PROBLEM TO SOLVE: With nothing left out, repeat every entry exactly.

** GIVEN DATA follows **

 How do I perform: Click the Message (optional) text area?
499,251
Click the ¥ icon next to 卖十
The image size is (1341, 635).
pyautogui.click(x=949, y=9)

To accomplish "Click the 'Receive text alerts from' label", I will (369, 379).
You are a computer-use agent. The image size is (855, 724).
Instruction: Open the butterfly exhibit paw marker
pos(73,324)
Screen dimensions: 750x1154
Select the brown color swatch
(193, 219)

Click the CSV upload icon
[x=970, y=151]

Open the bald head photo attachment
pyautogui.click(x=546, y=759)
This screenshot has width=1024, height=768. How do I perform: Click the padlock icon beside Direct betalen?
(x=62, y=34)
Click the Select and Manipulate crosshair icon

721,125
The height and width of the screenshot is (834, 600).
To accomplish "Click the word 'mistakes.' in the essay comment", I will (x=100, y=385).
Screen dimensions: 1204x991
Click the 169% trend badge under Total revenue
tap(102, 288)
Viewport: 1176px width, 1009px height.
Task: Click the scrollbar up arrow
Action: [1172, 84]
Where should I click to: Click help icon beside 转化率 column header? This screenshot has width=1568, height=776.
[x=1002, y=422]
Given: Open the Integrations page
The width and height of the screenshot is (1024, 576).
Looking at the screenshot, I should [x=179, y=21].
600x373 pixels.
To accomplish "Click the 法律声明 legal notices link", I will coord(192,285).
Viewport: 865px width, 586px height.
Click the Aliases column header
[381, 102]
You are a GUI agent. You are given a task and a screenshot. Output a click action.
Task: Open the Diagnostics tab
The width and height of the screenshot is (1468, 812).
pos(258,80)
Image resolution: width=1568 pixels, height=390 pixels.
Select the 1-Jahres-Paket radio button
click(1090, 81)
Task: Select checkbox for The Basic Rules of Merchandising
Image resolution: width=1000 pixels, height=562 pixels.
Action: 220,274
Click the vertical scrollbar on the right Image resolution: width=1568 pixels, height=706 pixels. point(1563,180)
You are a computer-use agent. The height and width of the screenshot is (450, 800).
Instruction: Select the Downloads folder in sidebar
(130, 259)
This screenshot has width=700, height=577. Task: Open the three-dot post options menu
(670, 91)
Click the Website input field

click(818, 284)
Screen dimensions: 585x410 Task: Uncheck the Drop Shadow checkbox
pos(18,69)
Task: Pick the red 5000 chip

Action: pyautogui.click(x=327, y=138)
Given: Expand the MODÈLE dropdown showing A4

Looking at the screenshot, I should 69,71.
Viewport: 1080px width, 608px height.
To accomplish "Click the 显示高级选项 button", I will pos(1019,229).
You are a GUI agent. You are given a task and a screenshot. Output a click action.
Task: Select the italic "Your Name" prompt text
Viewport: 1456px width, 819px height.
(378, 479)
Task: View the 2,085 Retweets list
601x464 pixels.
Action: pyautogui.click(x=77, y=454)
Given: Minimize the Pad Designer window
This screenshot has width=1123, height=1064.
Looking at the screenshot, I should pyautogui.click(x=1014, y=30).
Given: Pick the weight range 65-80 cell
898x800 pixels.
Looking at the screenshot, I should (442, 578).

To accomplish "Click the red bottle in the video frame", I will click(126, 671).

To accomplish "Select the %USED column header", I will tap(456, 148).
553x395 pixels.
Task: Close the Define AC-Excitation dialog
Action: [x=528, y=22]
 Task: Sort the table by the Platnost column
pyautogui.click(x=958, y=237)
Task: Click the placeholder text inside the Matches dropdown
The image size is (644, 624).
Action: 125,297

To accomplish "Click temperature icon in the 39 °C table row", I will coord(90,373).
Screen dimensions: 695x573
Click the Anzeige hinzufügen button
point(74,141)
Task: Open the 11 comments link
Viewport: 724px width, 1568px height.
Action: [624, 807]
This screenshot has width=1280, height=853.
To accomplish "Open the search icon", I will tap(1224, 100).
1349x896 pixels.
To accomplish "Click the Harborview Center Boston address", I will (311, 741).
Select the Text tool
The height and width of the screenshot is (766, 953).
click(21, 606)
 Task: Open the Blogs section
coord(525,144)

** End of GIVEN DATA **

WRITTEN ANSWER:
 How do I perform: Click the Message (optional) text area?
499,251
Click the ¥ icon next to 卖十
The image size is (1341, 635).
pyautogui.click(x=949, y=9)

To accomplish "Click the 'Receive text alerts from' label", I will (369, 379).
You are a computer-use agent. The image size is (855, 724).
Instruction: Open the butterfly exhibit paw marker
pos(73,324)
Screen dimensions: 750x1154
Select the brown color swatch
(193, 219)

Click the CSV upload icon
[x=970, y=151]

Open the bald head photo attachment
pyautogui.click(x=546, y=759)
This screenshot has width=1024, height=768. How do I perform: Click the padlock icon beside Direct betalen?
(x=62, y=34)
Click the Select and Manipulate crosshair icon

721,125
The height and width of the screenshot is (834, 600).
To accomplish "Click the word 'mistakes.' in the essay comment", I will (x=100, y=385).
Screen dimensions: 1204x991
Click the 169% trend badge under Total revenue
tap(102, 288)
Viewport: 1176px width, 1009px height.
Task: Click the scrollbar up arrow
Action: [1172, 84]
Where should I click to: Click help icon beside 转化率 column header? This screenshot has width=1568, height=776.
[x=1002, y=422]
Given: Open the Integrations page
The width and height of the screenshot is (1024, 576).
Looking at the screenshot, I should [x=179, y=21].
600x373 pixels.
To accomplish "Click the 法律声明 legal notices link", I will coord(192,285).
Viewport: 865px width, 586px height.
Click the Aliases column header
[381, 102]
You are a GUI agent. You are given a task and a screenshot. Output a click action.
Task: Open the Diagnostics tab
The width and height of the screenshot is (1468, 812).
pos(258,80)
Image resolution: width=1568 pixels, height=390 pixels.
Select the 1-Jahres-Paket radio button
click(1090, 81)
Task: Select checkbox for The Basic Rules of Merchandising
Image resolution: width=1000 pixels, height=562 pixels.
Action: 220,274
Click the vertical scrollbar on the right Image resolution: width=1568 pixels, height=706 pixels. point(1563,180)
You are a computer-use agent. The height and width of the screenshot is (450, 800).
Instruction: Select the Downloads folder in sidebar
(130, 259)
This screenshot has width=700, height=577. Task: Open the three-dot post options menu
(670, 91)
Click the Website input field

click(818, 284)
Screen dimensions: 585x410 Task: Uncheck the Drop Shadow checkbox
pos(18,69)
Task: Pick the red 5000 chip

Action: pyautogui.click(x=327, y=138)
Given: Expand the MODÈLE dropdown showing A4

Looking at the screenshot, I should 69,71.
Viewport: 1080px width, 608px height.
To accomplish "Click the 显示高级选项 button", I will pos(1019,229).
You are a GUI agent. You are given a task and a screenshot. Output a click action.
Task: Select the italic "Your Name" prompt text
Viewport: 1456px width, 819px height.
(378, 479)
Task: View the 2,085 Retweets list
601x464 pixels.
Action: pyautogui.click(x=77, y=454)
Given: Minimize the Pad Designer window
This screenshot has width=1123, height=1064.
Looking at the screenshot, I should pyautogui.click(x=1014, y=30).
Given: Pick the weight range 65-80 cell
898x800 pixels.
Looking at the screenshot, I should (442, 578).

To accomplish "Click the red bottle in the video frame", I will click(126, 671).

To accomplish "Select the %USED column header", I will tap(456, 148).
553x395 pixels.
Task: Close the Define AC-Excitation dialog
Action: [x=528, y=22]
 Task: Sort the table by the Platnost column
pyautogui.click(x=958, y=237)
Task: Click the placeholder text inside the Matches dropdown
The image size is (644, 624).
Action: 125,297

To accomplish "Click temperature icon in the 39 °C table row", I will coord(90,373).
Screen dimensions: 695x573
Click the Anzeige hinzufügen button
point(74,141)
Task: Open the 11 comments link
Viewport: 724px width, 1568px height.
Action: [624, 807]
This screenshot has width=1280, height=853.
To accomplish "Open the search icon", I will tap(1224, 100).
1349x896 pixels.
To accomplish "Click the Harborview Center Boston address", I will (311, 741).
Select the Text tool
The height and width of the screenshot is (766, 953).
click(21, 606)
 Task: Open the Blogs section
coord(525,144)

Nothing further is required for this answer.